There is a conundrum to Aikido and really many high level arts, that can feed us for the rest of our lives.

What is happening right now is an evolutionary step that is being forced on the Asian arts. The teachers are going to have to step up and demonstrate skills and then actually teach, or we are going to go somewhere else. No one is going to abandon the Asian teachers though. Just about every martial artist I know will pick an Asian face and established art, nine out of ten times. What we are going to force teachers to do is to start demonstrating a higher level of skill. As the recent Daito ryu shihan stated in his Aikido Journal article "most of the Shihan in the arts are simply not capable of aiki." Of those who are out teaching publicly, they are going to be facing a growing student base that they cannot handle so easily. Eventually the art is going to be known for people practicing with real power and aiki, the Ueshiba way, and those who can't handle them.
I would be happy to revisit that statement ten years from now. I believe we are about to create a whole different landscape.
I can't really break this one up very well. It's more statements and aggrandizement. There are also several allusions to a self-belief that you know what Ueshiba and other great martial artists were saying.

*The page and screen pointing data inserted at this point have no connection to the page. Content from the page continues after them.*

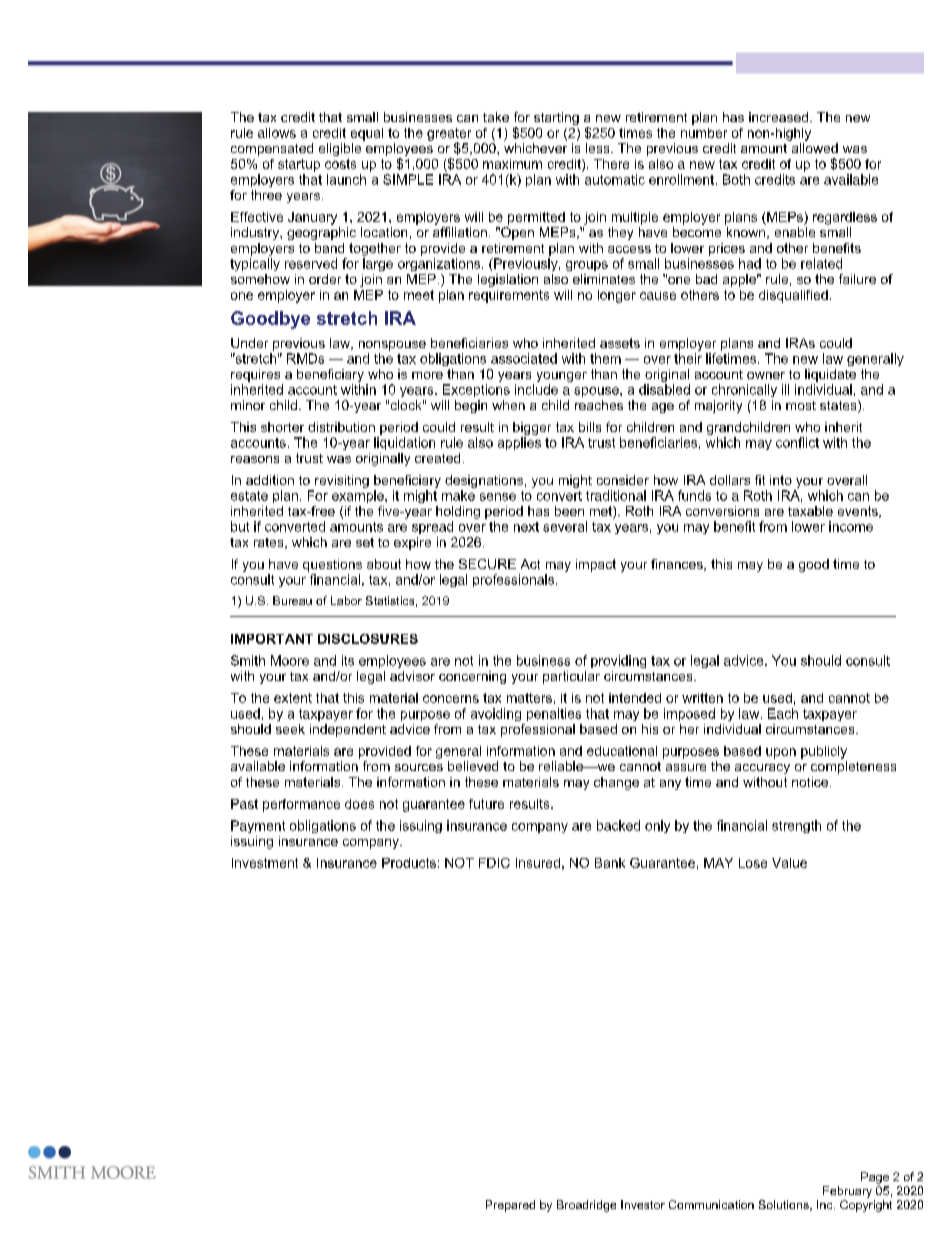  I want to click on eligible, so click(340, 149).
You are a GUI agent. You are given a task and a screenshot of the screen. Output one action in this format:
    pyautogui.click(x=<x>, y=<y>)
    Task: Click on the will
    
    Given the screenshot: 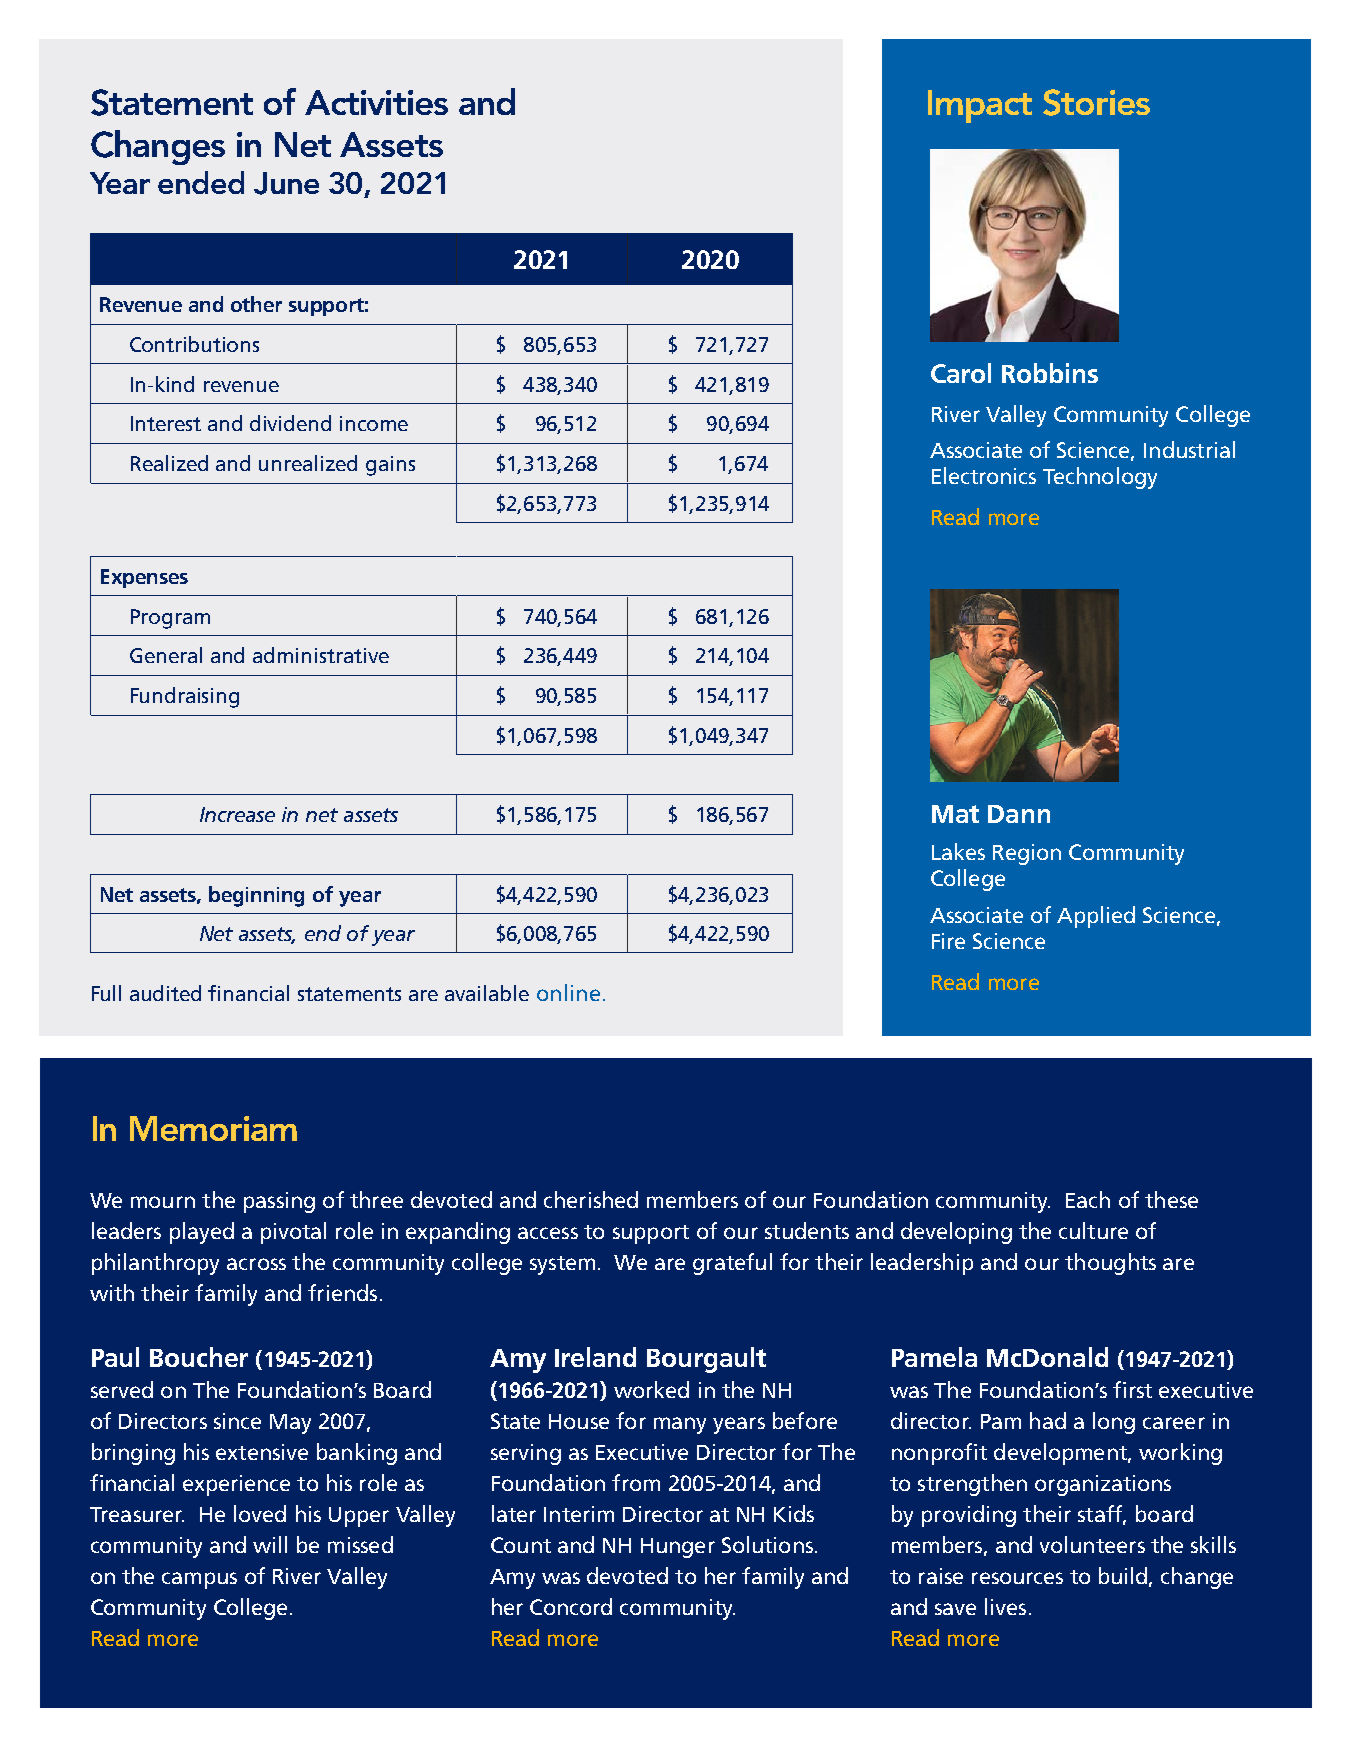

That took some time and space. But now I can be 100% certain that you haven't answered my original question:

"What makes this force? What is the in/yo made up of? Inside of yourself, what forces are you balancing?"

You did make lot's of statements, allusions, unsighted quotes and references, you also did lot's of aggrandizing for what you believe. But you didn't explain one thing. You most certainly didn't andwer my questions:

""What makes this force? What is the in/yo made up of? Inside of yourself, what forces are you balancing?"